## Activity
The answer must be the lines from the one that holds "The image size" through the final line of the data, copied exactly, with no pictures.

## Data

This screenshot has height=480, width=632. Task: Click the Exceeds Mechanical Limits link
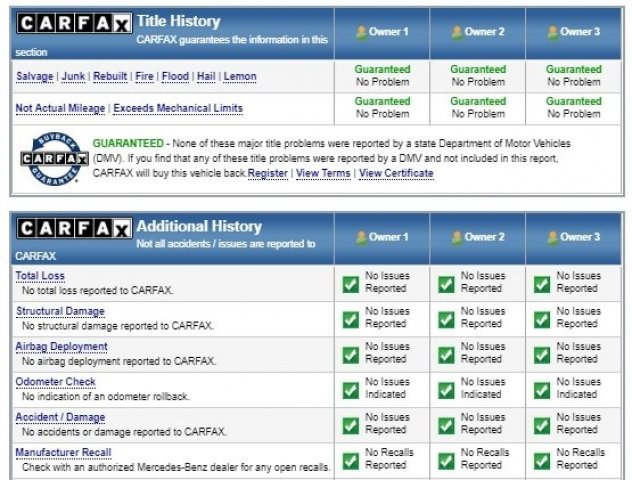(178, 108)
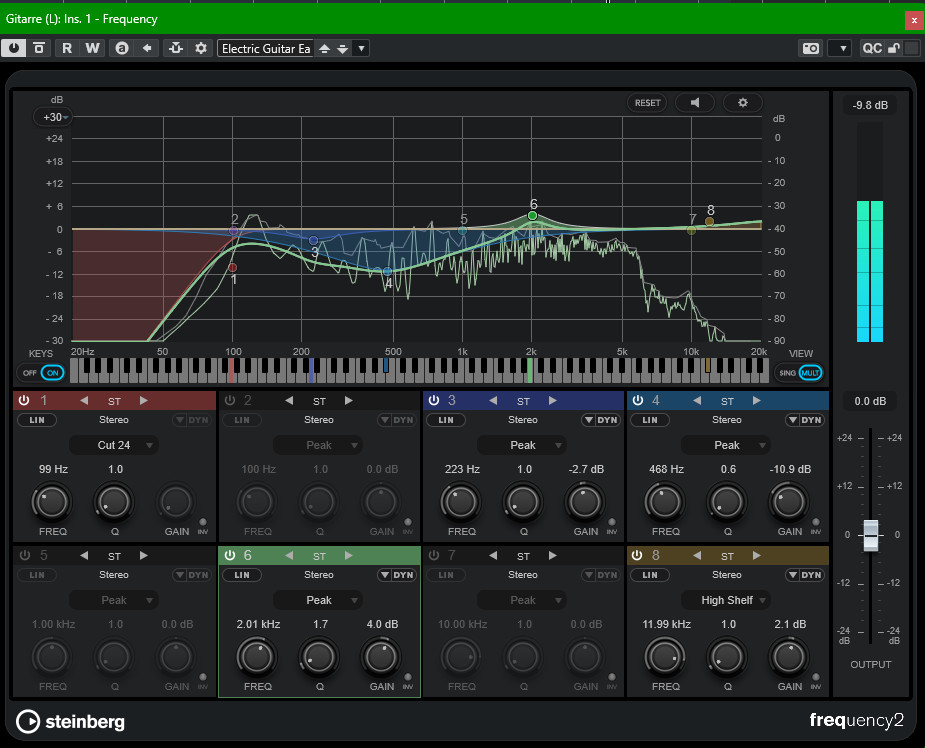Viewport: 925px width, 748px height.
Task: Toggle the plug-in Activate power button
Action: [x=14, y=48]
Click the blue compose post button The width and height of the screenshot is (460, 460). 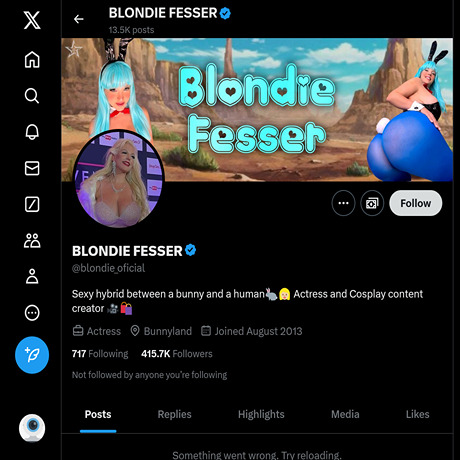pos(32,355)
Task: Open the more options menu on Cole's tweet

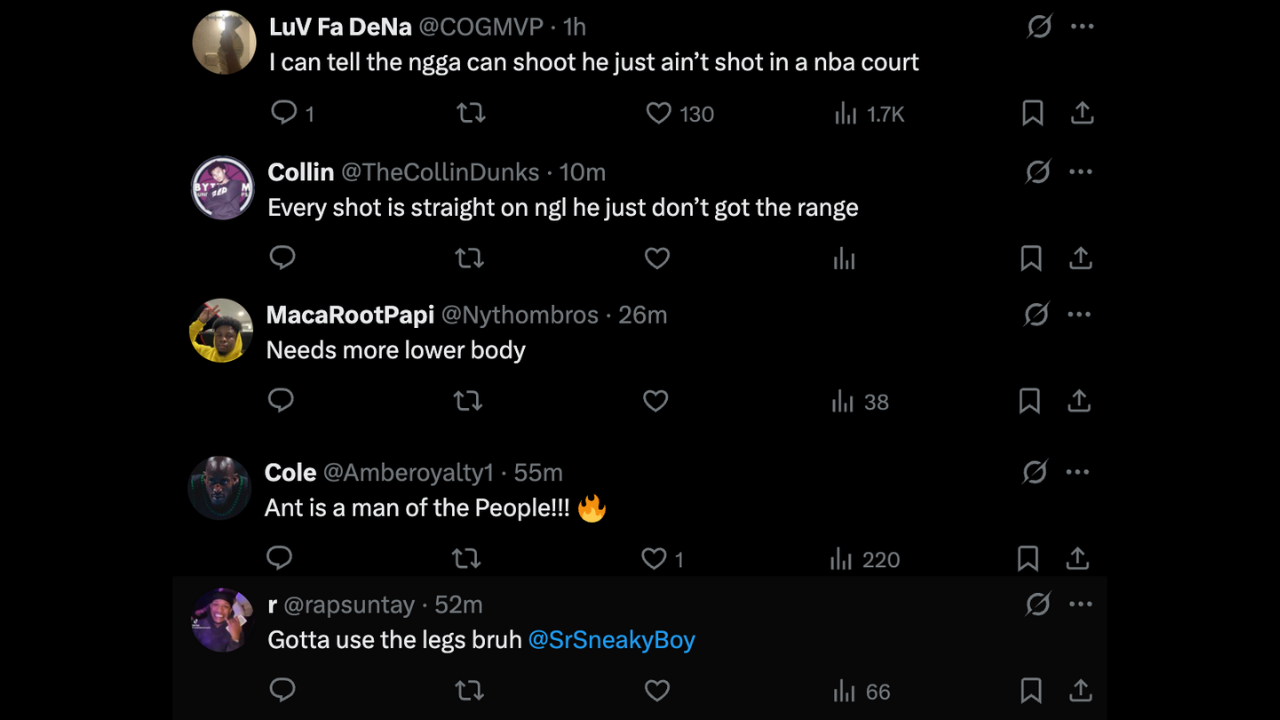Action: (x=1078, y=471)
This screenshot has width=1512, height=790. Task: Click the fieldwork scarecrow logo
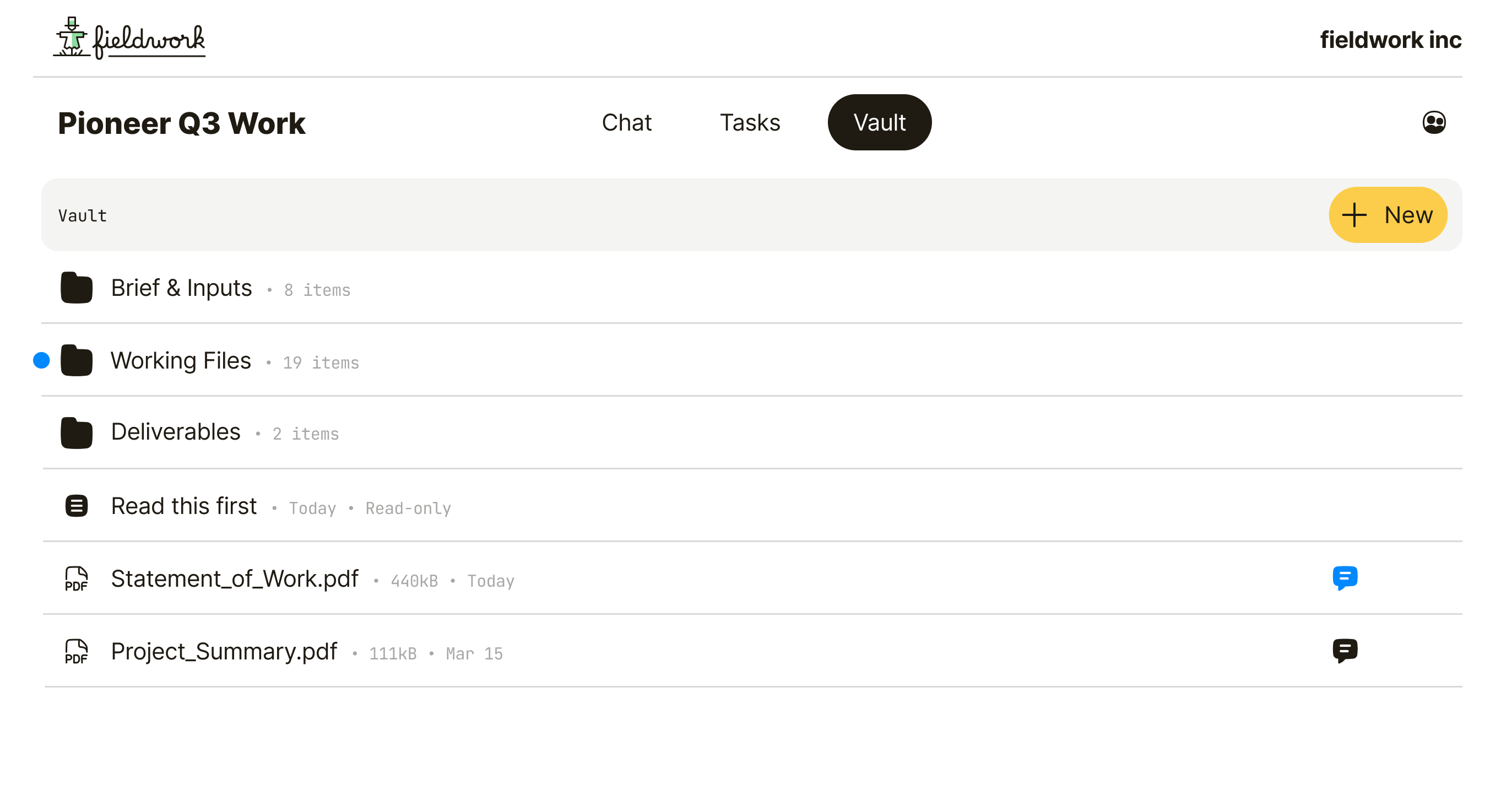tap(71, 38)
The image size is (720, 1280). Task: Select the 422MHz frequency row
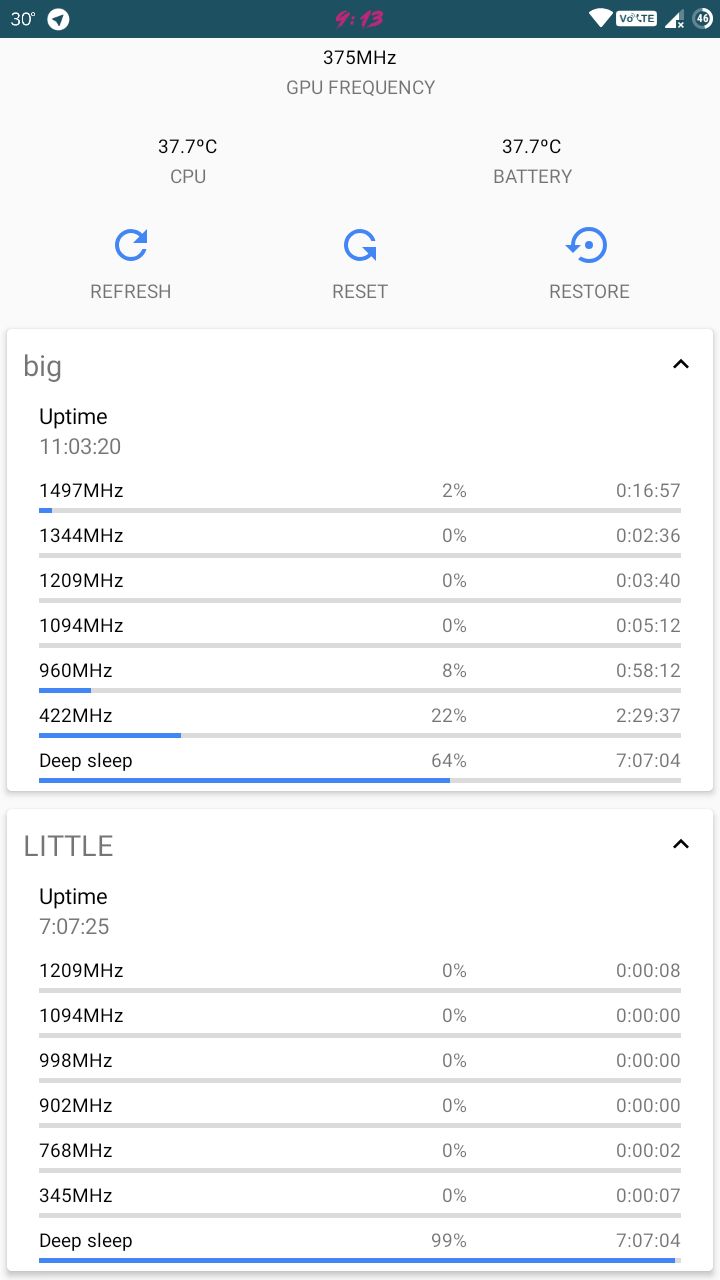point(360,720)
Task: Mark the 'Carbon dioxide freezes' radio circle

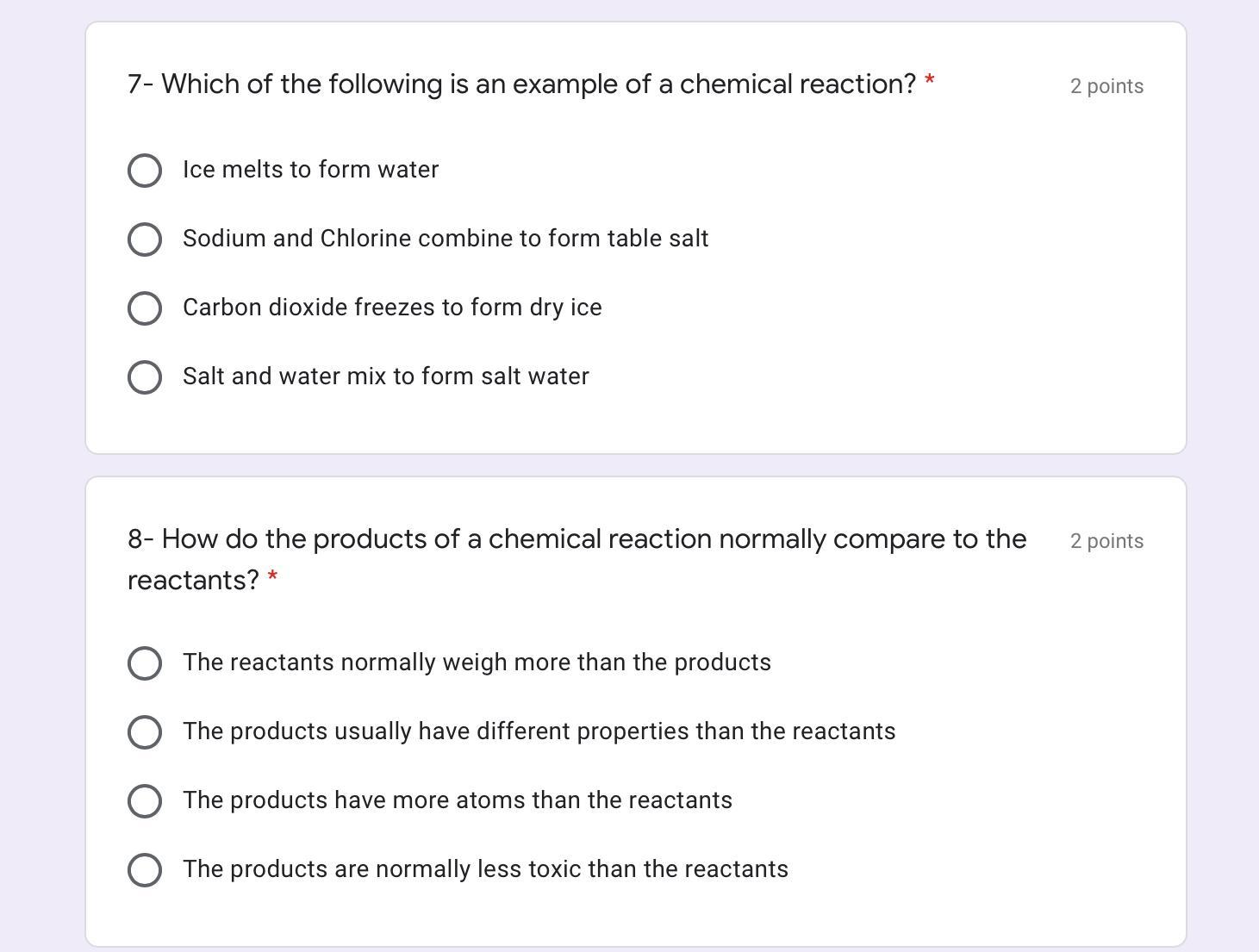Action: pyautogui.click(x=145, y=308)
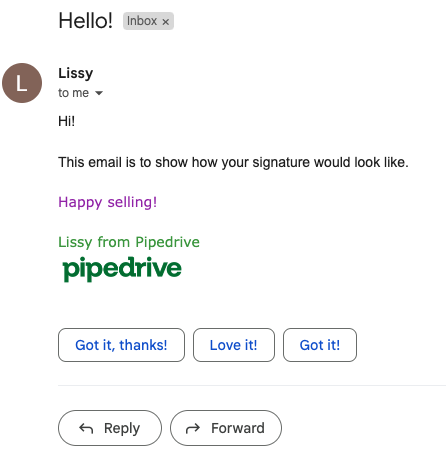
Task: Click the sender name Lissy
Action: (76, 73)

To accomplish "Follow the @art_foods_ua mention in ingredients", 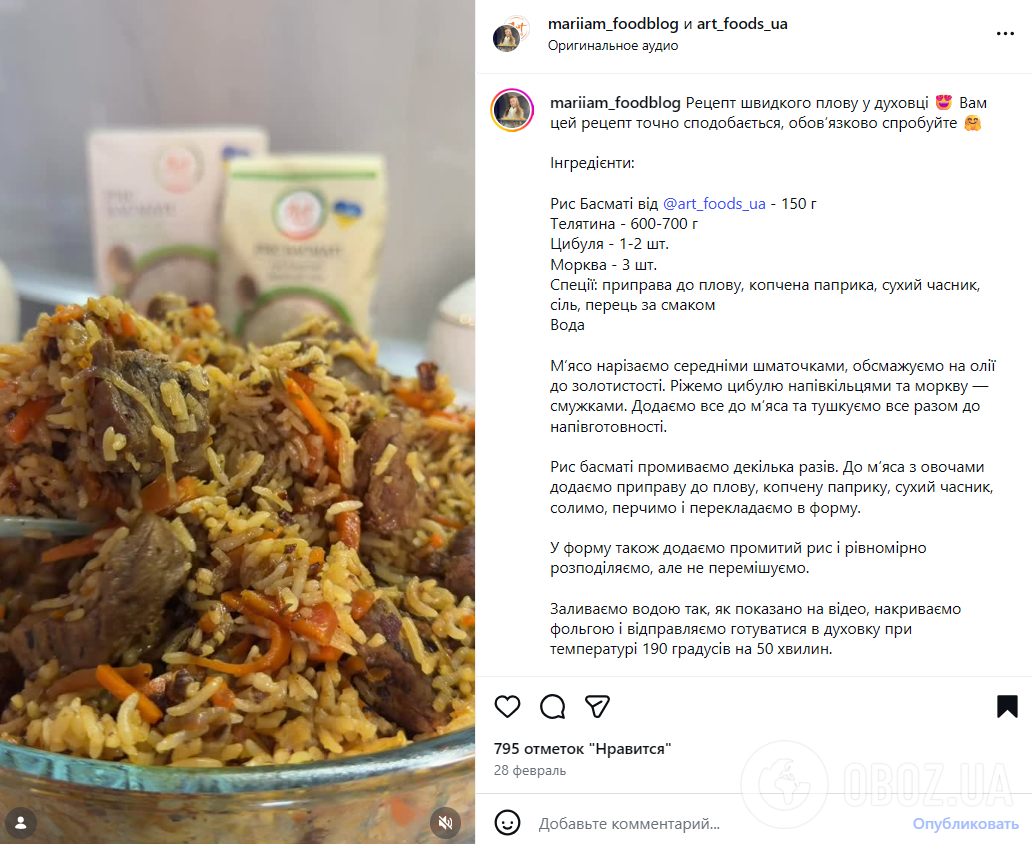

## Answer to the problem
The image size is (720, 1280). Task: Select the 422MHz frequency row
point(360,720)
Task: Mark the 'Carbon dioxide freezes' radio circle

Action: pyautogui.click(x=145, y=308)
Task: Click the sender name Lissy
Action: (76, 73)

To accomplish "Follow the @art_foods_ua mention in ingredients", 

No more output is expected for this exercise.